◆ **Goal of the exercise**
Can you copy out the entries below word for word, from the line with "You are a GUI" to the line with "Viewport: 900px width, 674px height.", including both of those lines?

>> Start Data excerpts

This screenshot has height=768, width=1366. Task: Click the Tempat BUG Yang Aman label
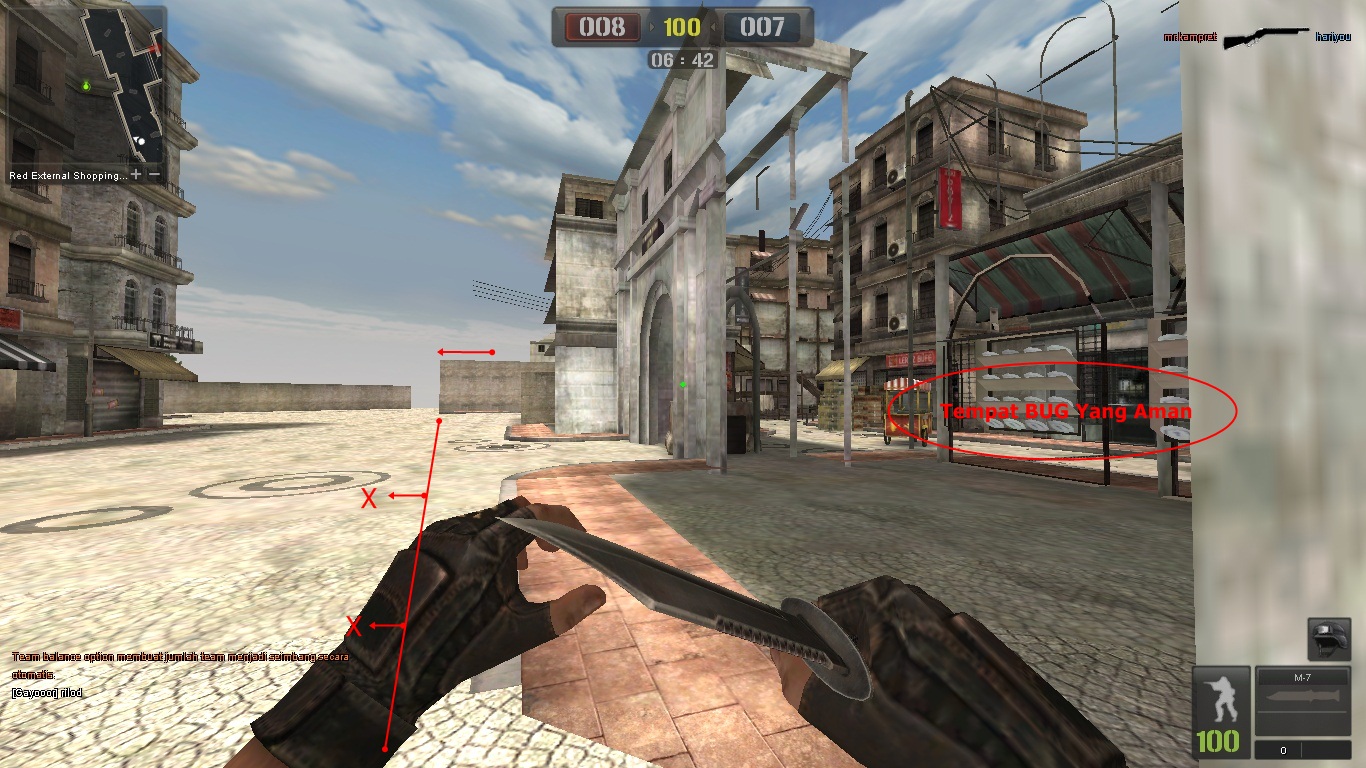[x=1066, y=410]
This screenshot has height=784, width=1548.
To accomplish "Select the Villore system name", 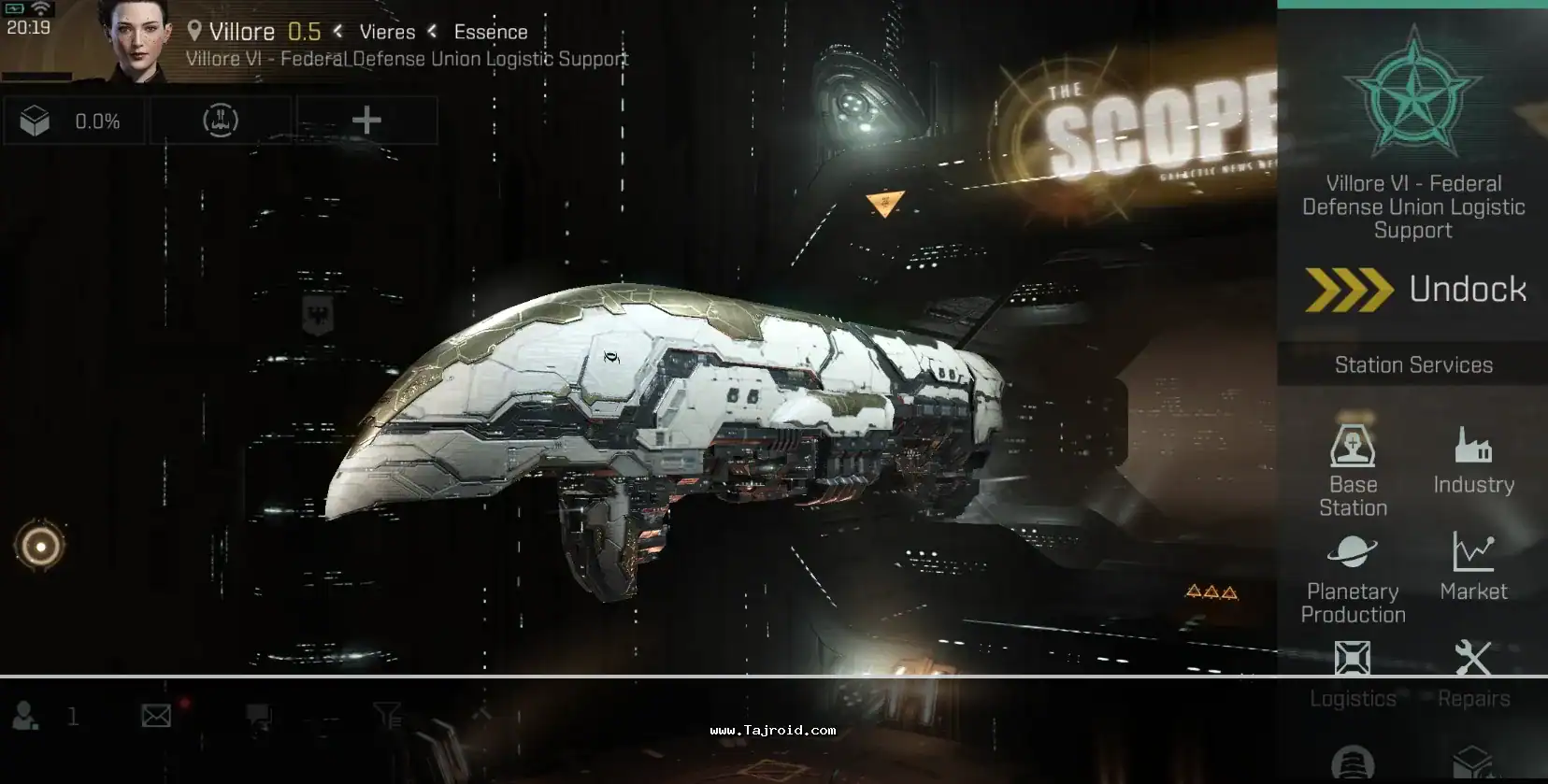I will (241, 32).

>> End Data excerpts
>> Start Data excerpts

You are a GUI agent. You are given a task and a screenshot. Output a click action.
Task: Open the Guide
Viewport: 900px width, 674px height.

>> End Data excerpts
>> Start Data excerpts

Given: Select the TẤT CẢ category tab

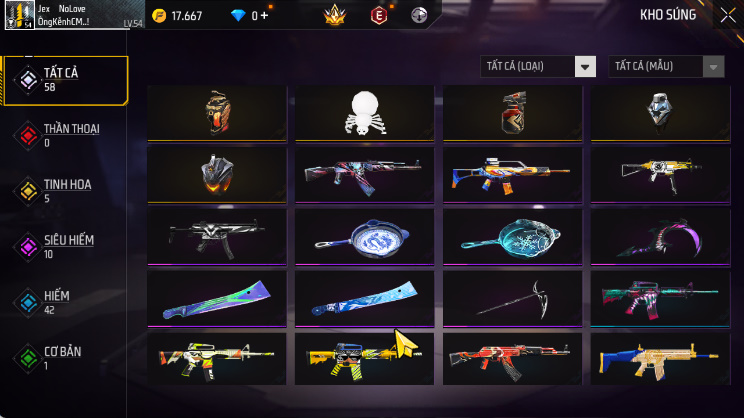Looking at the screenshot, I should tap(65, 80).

>> End Data excerpts

◆ **Exercise solution**
You are a GUI agent. You are given a task and a screenshot. Output a click action.
Task: Open the Guide
Viewport: 900px width, 674px height.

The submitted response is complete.